Can anyone remember the first time they played Driver? This was a game that delivered a 3D sandbox world on the original PlayStation a full two years before GTA III came along and claimed the sandbox genre as its own personal parking space. (We’ll conveniently ignore Turbo Esprit from 1986, if you’ll allow us.)
Now, if you answered “yes” to that opening question, imagine yourself all those years ago. You had more hair, less of a gut and were probably marveling along with friends at the expensive technical wizardry reclining luxuriously beneath your TV, churning out Driver at a defiant level of visual fidelity.

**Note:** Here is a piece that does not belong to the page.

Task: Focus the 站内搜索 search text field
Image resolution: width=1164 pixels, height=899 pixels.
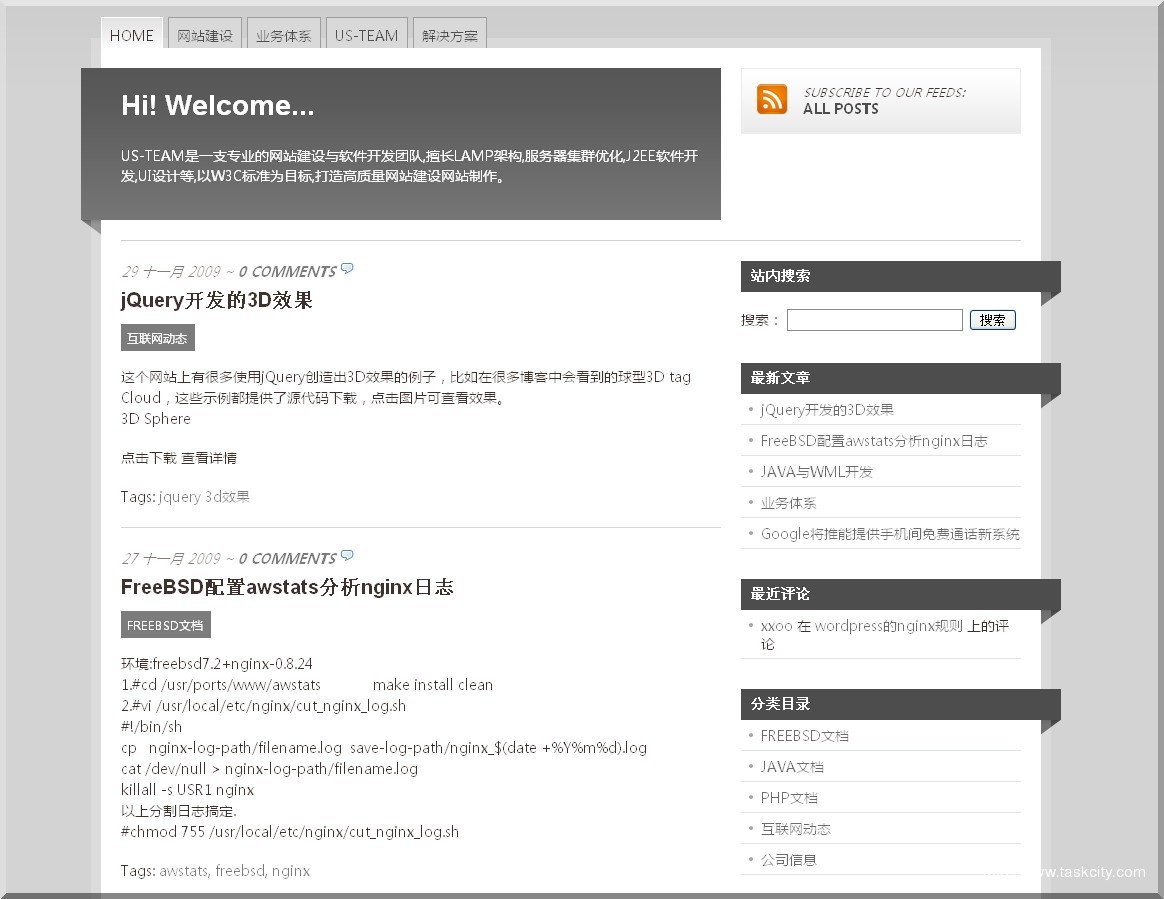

Imagine then, that a man from the future wearing a suit made out of tin-foil, complete with matching self-lacing Nikes, strolled into your living room brandishing an iPhone. He points at the TV and tells you, “I’ve got a mobile phone that can do that, only, it’s not just a phone – it’s also an MP3 player.”
Your first response would naturally be, “What’s an MP3 player?”, after which you would no doubt tell Christopher Lloyd that you don’t allow nonsense-spouting vagrants into your home uninvited, no matter how spectacularly attired.
The thing is, the reality that we all mockingly speculated about back in the PS1’s heyday is finally upon us, and it only took ten years. Of course, Driver isn’t the first console game to be replicated faithfully on a mobile phone, and there are many iPhone titles out there that are much more impressive.
The thing is, when Driver came out on the PS1, its open-world gameplay was a technological feat comparable to flying cars, time-traveling toasters and artificially intelligent toothbrushes. Well maybe not quite, but you get the idea. So, effectively, if this is any sort of pattern, the most impressive games of today’s home consoles will be the moderately enjoyable remakes of mobile gaming ten years from now.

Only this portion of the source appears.